Maj. Gen. Peter Fuller, our main training commander in Afghanistan, has been fired for saying the Kabul government “is isolated from reality.”

I wish he’d said that we are, too, because I suspect as soon as we leave that place it’s going to be “women back into your burqas and girls out of the schools.”

All our mistakes of the 18-year Vietnam war seem to be replaying in this 10year one. We are isolated from reality about low-education tribal cultures.

I knew two Vietnam commanding generals: William Westmoreland and Fred Weyand, both deceased. Westmoreland deployed 543,000 U.S. troops to lure the enemy into set-piece battles. They mostly fought phantoms. “Westy” was fighting the previous war he was in commanding the 187th Regimental Combat Team in Korea. He takes a heavy hit for that in Lewis Sorley’s book, The General Who Lost Vietnam. Sorley served in Vietnam and taught at the Army War College.

My take from years of covering and writing about that war is that only Weyand understood that winning over villagers was more important than set-piece battles, but by his time in charge we were losing and desperate for a way out. The Viet Cong and North Vietnamese did not want to stand and die.

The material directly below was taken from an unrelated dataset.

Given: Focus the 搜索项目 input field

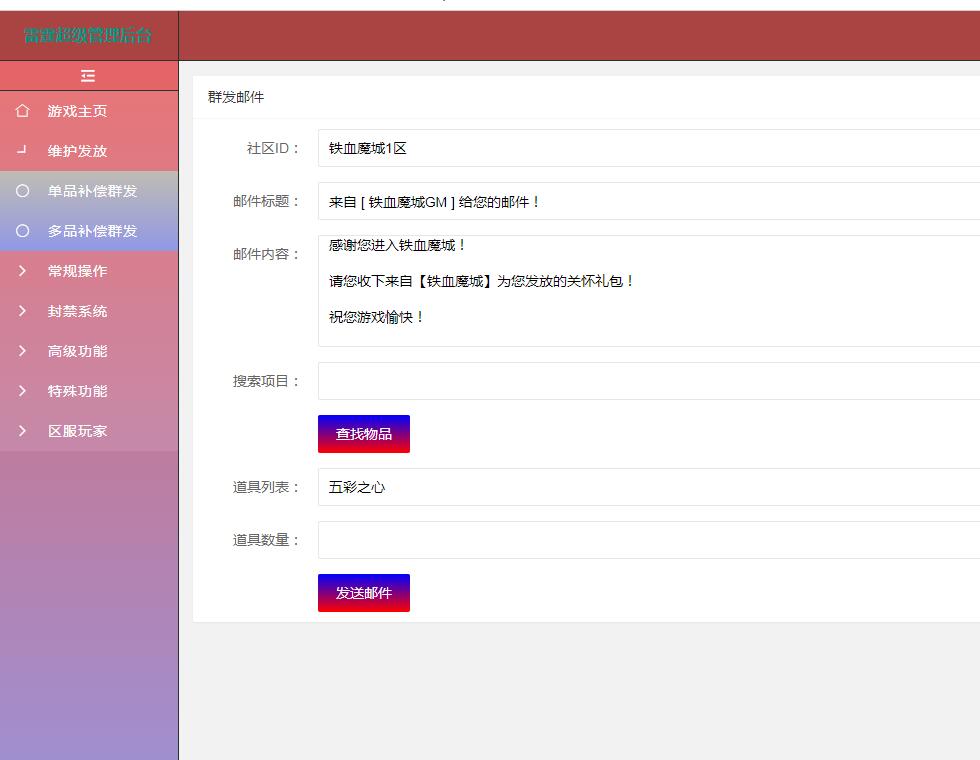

They didn’t do suicide bombings like the Iraqi and Afghan militants. They wanted to live. So mostly they did hit-andrun. We’d lose maybe 250 troops in a week.


Those who say we’d have won if we’d stuck it out are dreaming. Most Vietnamese did not want us there exception being the military and political honchos who were making money off us. Like Afghanistan. Who wants a foreign army, even if it bills itself as a liberator?

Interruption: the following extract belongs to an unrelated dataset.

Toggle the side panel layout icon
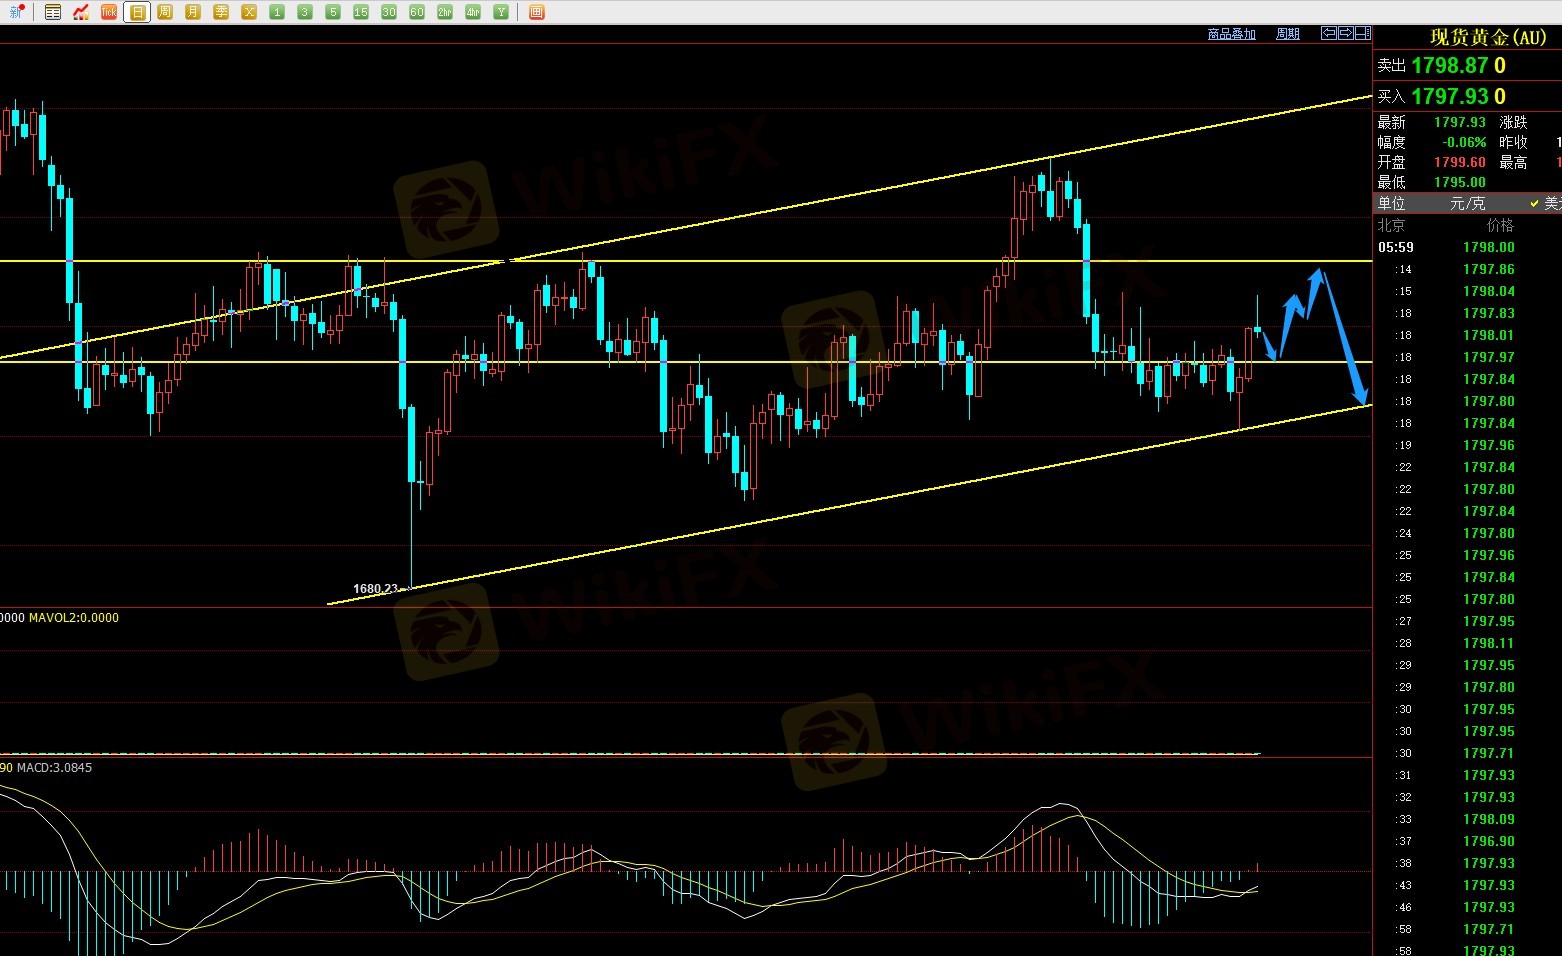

(An aside: Sen. Barry Goldwater once suggested using low-yield nuclear weapons to defoliate Vietnam’s triple-canopy jungles so we could better see the enemy.)

Westmoreland asked me to meet him at the Sheraton Kaanapali Hotel when he was here for a medical checkup at Tripler. He had me read his “white paper” in which he argued that more troops and unrestricted bombing would defeat the North. It was nonsense, but I didn’t have the expertise to tell him that. I have no idea why he wanted my opinion. Was he losing it, mentally? Later, he’d call me Bruce instead of Bob.


I am reminded of the disasterous Anzac invasion of Turkey in 1915, of which historian Peter Hart writes: “Thanks to political interference, lethally combined with bullish optimism of generals who only saw opportunities, the Gallipoli campaign was launched into a void that guaranteed failure.”

 

three star

Gov. Neil Abercrombie’s new communications director, Jim Boersema, has published a Vietnam war novel, Loveless In The Nam. Boersema with a career as a public relations strategist, Unity House board member and Waikiki casino gambling advocate was drafted in 1968 and did one year as a combat infantryman. He got a direct commission as a first lieutenant and did his final reserve active duty as a colonel with the 9th Corps Augmentation at Schofield Barracks.